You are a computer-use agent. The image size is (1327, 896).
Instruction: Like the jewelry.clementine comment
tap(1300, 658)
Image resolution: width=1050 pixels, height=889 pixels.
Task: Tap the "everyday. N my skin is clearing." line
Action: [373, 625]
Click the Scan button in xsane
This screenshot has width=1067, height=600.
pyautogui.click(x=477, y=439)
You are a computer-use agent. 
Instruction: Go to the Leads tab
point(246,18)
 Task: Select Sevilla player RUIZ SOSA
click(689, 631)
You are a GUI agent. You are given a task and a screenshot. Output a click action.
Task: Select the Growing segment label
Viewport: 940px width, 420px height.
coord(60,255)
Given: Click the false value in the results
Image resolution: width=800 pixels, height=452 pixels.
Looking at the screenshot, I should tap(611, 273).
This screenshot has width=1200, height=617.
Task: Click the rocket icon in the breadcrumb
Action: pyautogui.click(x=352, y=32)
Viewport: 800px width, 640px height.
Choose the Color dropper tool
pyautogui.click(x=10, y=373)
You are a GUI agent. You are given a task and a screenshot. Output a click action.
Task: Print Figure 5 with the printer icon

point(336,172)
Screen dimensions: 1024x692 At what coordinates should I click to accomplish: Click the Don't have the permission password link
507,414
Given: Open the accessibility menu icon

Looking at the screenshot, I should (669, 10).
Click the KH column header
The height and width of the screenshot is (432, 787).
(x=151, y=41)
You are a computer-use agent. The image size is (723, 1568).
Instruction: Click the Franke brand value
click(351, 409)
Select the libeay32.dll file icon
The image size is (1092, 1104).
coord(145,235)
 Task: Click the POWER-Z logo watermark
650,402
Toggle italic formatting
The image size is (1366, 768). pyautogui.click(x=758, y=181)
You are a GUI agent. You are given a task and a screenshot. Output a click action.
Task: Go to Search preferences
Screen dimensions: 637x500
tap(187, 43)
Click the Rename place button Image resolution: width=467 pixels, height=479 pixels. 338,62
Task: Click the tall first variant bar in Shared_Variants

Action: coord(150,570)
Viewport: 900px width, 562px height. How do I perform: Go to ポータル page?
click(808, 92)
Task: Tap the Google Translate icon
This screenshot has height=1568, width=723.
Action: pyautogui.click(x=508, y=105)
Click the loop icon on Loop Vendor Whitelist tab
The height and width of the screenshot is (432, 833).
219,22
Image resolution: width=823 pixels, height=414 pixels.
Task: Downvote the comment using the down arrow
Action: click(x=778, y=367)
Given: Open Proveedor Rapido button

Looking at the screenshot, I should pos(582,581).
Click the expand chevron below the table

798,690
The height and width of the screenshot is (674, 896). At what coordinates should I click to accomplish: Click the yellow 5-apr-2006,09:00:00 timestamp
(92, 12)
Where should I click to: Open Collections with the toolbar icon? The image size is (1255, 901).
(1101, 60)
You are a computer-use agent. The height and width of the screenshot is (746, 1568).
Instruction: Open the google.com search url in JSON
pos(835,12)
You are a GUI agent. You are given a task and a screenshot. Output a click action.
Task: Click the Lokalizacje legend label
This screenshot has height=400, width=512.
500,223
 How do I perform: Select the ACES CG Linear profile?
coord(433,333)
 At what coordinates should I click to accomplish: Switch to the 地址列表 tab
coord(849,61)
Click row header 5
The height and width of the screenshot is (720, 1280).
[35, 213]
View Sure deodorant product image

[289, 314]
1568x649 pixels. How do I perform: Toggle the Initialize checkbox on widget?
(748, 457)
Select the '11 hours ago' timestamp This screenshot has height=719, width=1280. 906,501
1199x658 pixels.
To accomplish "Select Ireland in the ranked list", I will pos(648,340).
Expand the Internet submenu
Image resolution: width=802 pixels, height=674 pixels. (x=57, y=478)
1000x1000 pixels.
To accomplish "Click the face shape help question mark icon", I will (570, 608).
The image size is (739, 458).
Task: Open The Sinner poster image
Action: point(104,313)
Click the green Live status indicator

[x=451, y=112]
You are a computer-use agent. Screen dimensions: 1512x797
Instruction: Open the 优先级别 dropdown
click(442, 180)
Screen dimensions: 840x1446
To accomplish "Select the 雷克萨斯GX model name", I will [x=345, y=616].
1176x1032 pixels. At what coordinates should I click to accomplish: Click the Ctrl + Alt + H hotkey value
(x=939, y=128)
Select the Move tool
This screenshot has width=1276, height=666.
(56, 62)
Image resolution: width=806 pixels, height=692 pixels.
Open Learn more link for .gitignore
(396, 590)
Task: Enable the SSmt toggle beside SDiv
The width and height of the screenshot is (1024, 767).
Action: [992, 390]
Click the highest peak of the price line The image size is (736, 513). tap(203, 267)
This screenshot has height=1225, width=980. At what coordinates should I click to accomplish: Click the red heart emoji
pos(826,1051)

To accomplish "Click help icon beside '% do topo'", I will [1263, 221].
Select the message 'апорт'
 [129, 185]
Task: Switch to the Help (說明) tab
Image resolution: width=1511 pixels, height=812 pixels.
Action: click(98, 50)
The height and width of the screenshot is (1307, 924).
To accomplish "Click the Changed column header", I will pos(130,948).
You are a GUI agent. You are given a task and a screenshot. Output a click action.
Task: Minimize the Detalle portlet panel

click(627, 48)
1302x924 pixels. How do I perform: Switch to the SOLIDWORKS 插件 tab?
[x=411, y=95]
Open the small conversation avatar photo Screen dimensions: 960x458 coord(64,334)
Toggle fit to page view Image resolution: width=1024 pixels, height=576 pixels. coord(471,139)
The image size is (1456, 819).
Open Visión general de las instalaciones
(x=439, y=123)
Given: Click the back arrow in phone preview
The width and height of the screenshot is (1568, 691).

══════════

Count the lines in these records that hold the string "column". Only the number is wanted.

** ANSWER FOR THE TASK **
2